- Born: 1969 (age 56–57) Leiden, Netherlands
- Education: University of Amsterdam
- Known for: Coining the term "entanglement witness"; Quantum computing;
- Spouse: David DiVincenzo
- Scientific career
- Fields: Physics (theoretical)
- Workplaces: RWTH Aachen University Forschungszentrum Jülich; IBM; University of Amsterdam; Delft University of Technology; California Institute of Technology;
- Doctoral advisor: Paul Vitányi
- Doctoral students: Nikolas Breuckmann

= Barbara Terhal =

Dutch physicist (born 1969)

Barbara M. Terhal (born 1969) is a theoretical physicist working in quantum information and quantum computing. She is a professor in the Delft Institute of Applied Mathematics at TU Delft, as well as leading the Terhal Group at QuTech, the Dutch institute for quantum computing and quantum internet, founded by TU Delft and the Netherlands Organisation for Applied Scientific Research (TNO). Her research concerns many areas in quantum information theory, including entanglement detection, quantum error correction, fault-tolerant quantum computing and quantum memories.

== Education and early life ==
Barbara Terhal was born in Leiden in 1969. Already in her early school days, she enjoyed mathematics, physics and solving puzzles.

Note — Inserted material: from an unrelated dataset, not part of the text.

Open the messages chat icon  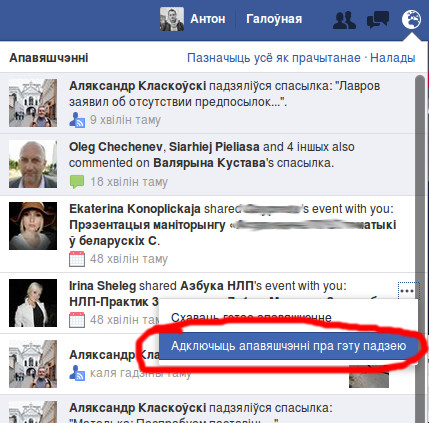coord(378,19)
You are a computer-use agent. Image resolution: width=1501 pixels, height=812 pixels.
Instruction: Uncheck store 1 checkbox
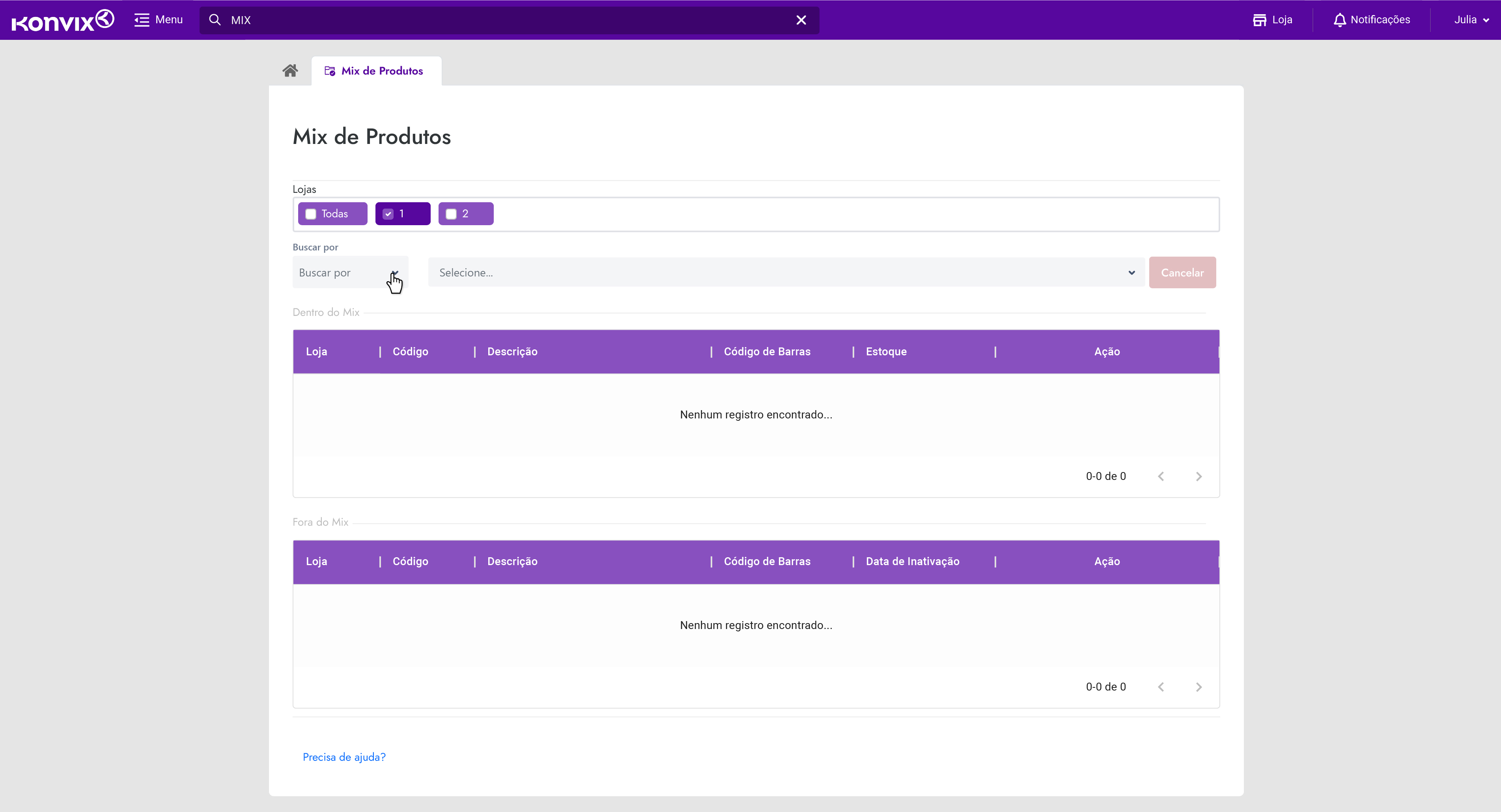[x=388, y=214]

Terhal completed her PhD Cum Laude on "Quantum Algorithms and Quantum Entanglement" at the University of Amsterdam in 1999, making her the first person to receive a PhD in quantum computing in the Netherlands. As part of her thesis, she coined the term entanglement witness and proposed their use as alternatives to Bell tests for entanglement detection.

== Career and research ==
After her PhD, Terhal joined the IBM Watson Research Centre in Yorktown Heights, New York and the California Institute of Technology (Caltech) as a postdoctoral researcher. Between 2001 and 2010, she worked at IBM on a number of topics, including low-depth quantum circuits or stoquastic Hamiltonians, perturbative gadgets for quantum simulation and quantum complexity theory. She also developed quantum protocols for remote state preparation, quantum locking and quantum data hiding.

In 2010, Terhal became a professor in theoretical physics at RWTH Aachen University. In addition, she held another position at the Forschungszentrum Jülich from 2015 - 2022. In 2017 she moved to Delft, becoming a professor at the Faculty of Electrical Engineering, Mathematics and Computer Science (EEMCS) at TU Delft and group leader at QuTech.

Since 2007, Terhal has been a fellow of the American Physical Society and has held the post of Distinguished Visiting Research Chair at the Perimeter Institute in Waterloo, Canada, since 2014.

Terhal's current research focuses on quantum error correction and its realisation in solid-state qubits. She is also interested in quantum complexity theory and how it can be used to demonstrate the power of a quantum computer.

=== Awards ===
Barbara Terhal has received the following awards:

- Awarded the Outstanding Innovation Award by IBM Research in 2007
- Elected a Distinguished Visiting Research Chair at Perimeter Institute, Waterloo, Canada in 2014
- Selected as Outstanding Referee by the American Physical Society in 2015
- Elected member of the Royal Netherlands Academy of Arts and Sciences in 2020.

== Publications ==
Her publications include:

- B.M. Terhal, “Bell Inequalities and The Separability Criterion”, Physics Letters A 271, 319 (2000)
- B.M. Terhal and D.P. DiVincenzo, “Adaptive quantum computation, constant depth quantum circuits, and Arthur Merlin games”, Quant. Inf. and Comp. 4:2, pp. 134–145 (2004)
- B.M. Terhal, “Quantum Error Correction for Quantum Memories”, Rev. Mod. Phys. 87, 307 (2015)

She has also written an essay on the fragility of quantum information.